I feel like I have had so many epiphanies, self-revelations, and life-changing events in the past month that I should change my name to Joseph Smith and start a pilgrimage to Utah. Or something.
And last night, K- did my Tarot. The basic gist of it was that I should stop worrying about finding a girlfriend, which I haven't been wondering about out loud, per se, but has been at the back of my mind. It gets lonely talking to the cat sometimes.
It seems like when I hook up, The Lonely starts over and I get all icky and co-dependent all over again, not necessarily with the person I hooked up with, but just with myself. I don't like myself then.
I am currently on a path of self-discovery, the cards said, and should continue to work toward my heart's desire, whatever that may be. When I am the pinnacle of achieving that sense of self, when that self is strong enough to maintain its independence in a relationship, my energy will attract the person I'm supposed to be with. I actually think all of this was fairly accurate, so my skepticism is purely for comedic effect.
The future card was actually the most interesting (surprise, surprise) because it meshed really well with an epiphany I had at work the other day. My notes:
The most fun person in the room, the feeling of can't-wait-to-see-them excitement.
I am looking for a sense of light-hearted, relaxed freedom who is incredibly sexy. I added that last part. It's like a fortune cookie where you add "in bed" at the end.
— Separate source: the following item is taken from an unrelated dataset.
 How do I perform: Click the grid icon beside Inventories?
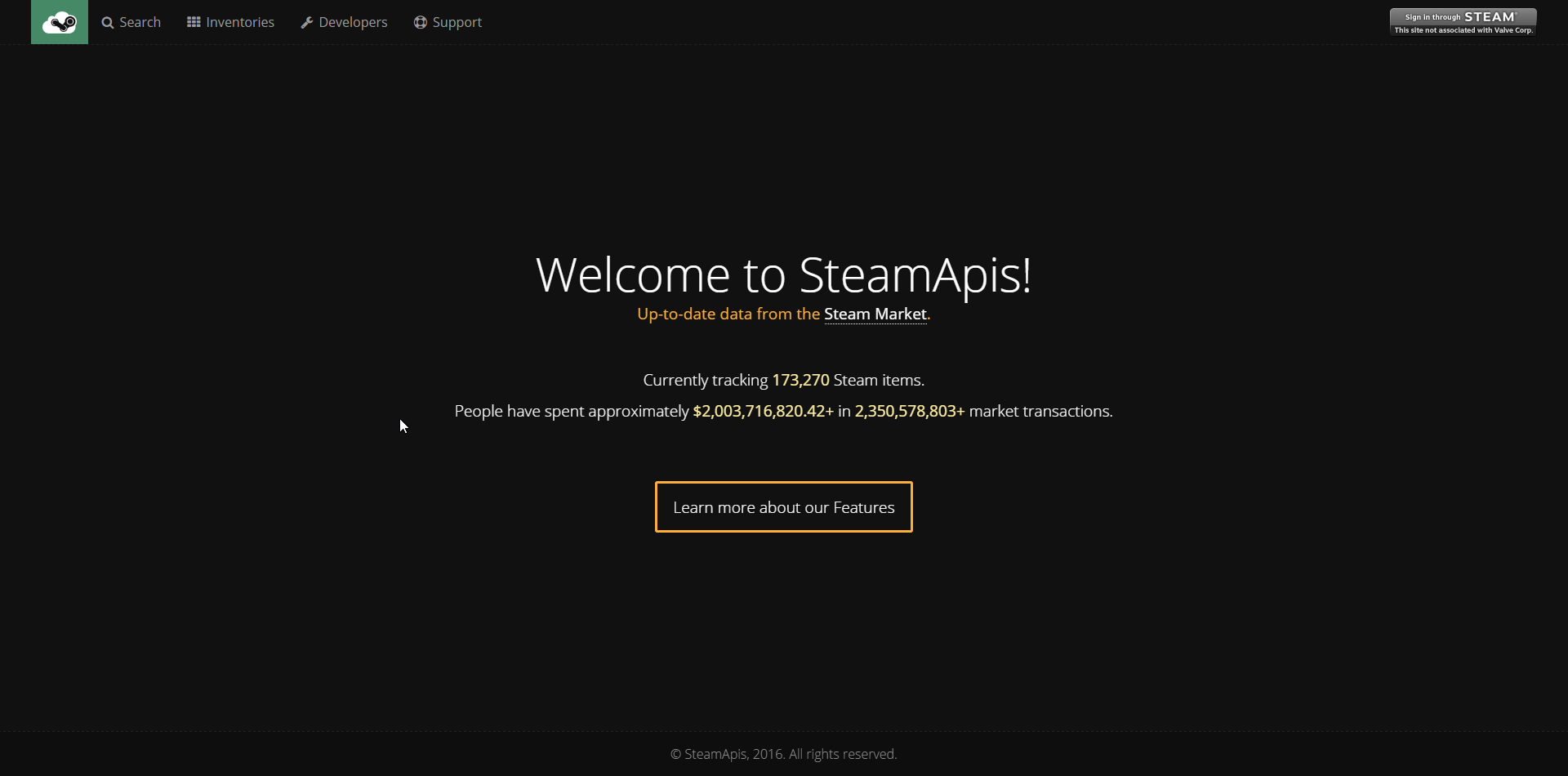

I have decided that I do want to be able to forget that there is anyone else in the room except for me and someone else. But always to remember that I am in the room.
We also had an enneagram filled weekend. I am most definitely a 9. Most definitely.
Deeply receptive, accepting, unselfconscious, emotionally stable and serene. Trusting of self and others, at ease with self and life, innocent and simple. Patient, unpretentious, good-natured, genuinely nice people.
But Also:
Thinking becomes hazy and ruminative, mostly comforting fantasies, as they begin to "tune out" reality, becoming oblivious. Emotionally indolent, unwillingness to exert self or to focus on problems: indifference. Into wishful thinking, and magical solutions. Others frustrated and angry by their procrastination and unresponsiveness.
So apparently, pretending that I have magical powers is a negative trait. Who knew?
When The Director started reading off the traits, I felt a little like someone took off the top of my head and looked inside. It was scary. Usually I have no problem sharing my disfunction with other people, in a comedic, self-parodying way, but when someone else shares it for me, I guess I can't handle that.